I have been researching and reading about SQL data types for a few days now (I know... I know, that's not very long) and one of the things that is hard for me to grasp is how to pick the best data type for expandability, efficiency, and ease of access.
I think it's pretty straight forward how to choose basic Data Types (i.e. int vs varchar) but how do you choose between things like blob and text type.
The MySQL man pages are great but they are not what we computer geeks love... efficient.
I think it would be awesome if we could compile a list of the MySQL data types, the general advantages/disadvantages of each and when it would make sense to choose that data type.

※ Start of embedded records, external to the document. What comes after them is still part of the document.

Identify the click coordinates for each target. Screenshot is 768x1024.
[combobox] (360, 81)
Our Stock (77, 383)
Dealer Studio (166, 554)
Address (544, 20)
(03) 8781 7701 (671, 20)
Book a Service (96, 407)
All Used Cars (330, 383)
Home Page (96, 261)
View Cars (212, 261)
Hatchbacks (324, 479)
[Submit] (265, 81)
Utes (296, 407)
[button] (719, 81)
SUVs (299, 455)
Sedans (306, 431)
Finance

MySQL string types come in two variants: One without a character set label and one with a character set label.
A fixed length string, padded with spaces at the end, is CHAR(n). The matching type that has no character set label is BINARY(n). Storing the string "hello" in a
CHAR(255) CHARSET utf8 will take 765 bytes (string padded with spaces to full length, stored as utf8 which as a worst case space usage of 3 bytes/character allocates 3*255 bytes).
A variable length string with one or two length bytes and no padding is VARCHAR((n). The matching type that has no character set label is VARBINARY(n). Storing the string "hello" in a
VARCHAR(255) CHARSET utf8 will take 6 bytes (1 length byte plus 5 bytes for the actual text). Storing the string クリス in the same type will take 10 bytes (1 length byte plus 3 characters using 3 bytes per character to represent them).
mysql> select hex('クリス'), length(hex('クリス'))/2 as bytes; +--------------------+--------+ | hex('クリス') | bytes | +--------------------+--------+ | E382AFE383AAE382B9 | 9.0000 | +--------------------+--------+ 1 row in set (0.02 sec)
A variable length string with one, two, three or four length bytes is TINYTEXT, TEXT, MEDIUMTEXT and LARGETEXT. The matching types that have no character set label are TINYBLOB, BLOB, MEDIUMBLOB and LARGEBLOB.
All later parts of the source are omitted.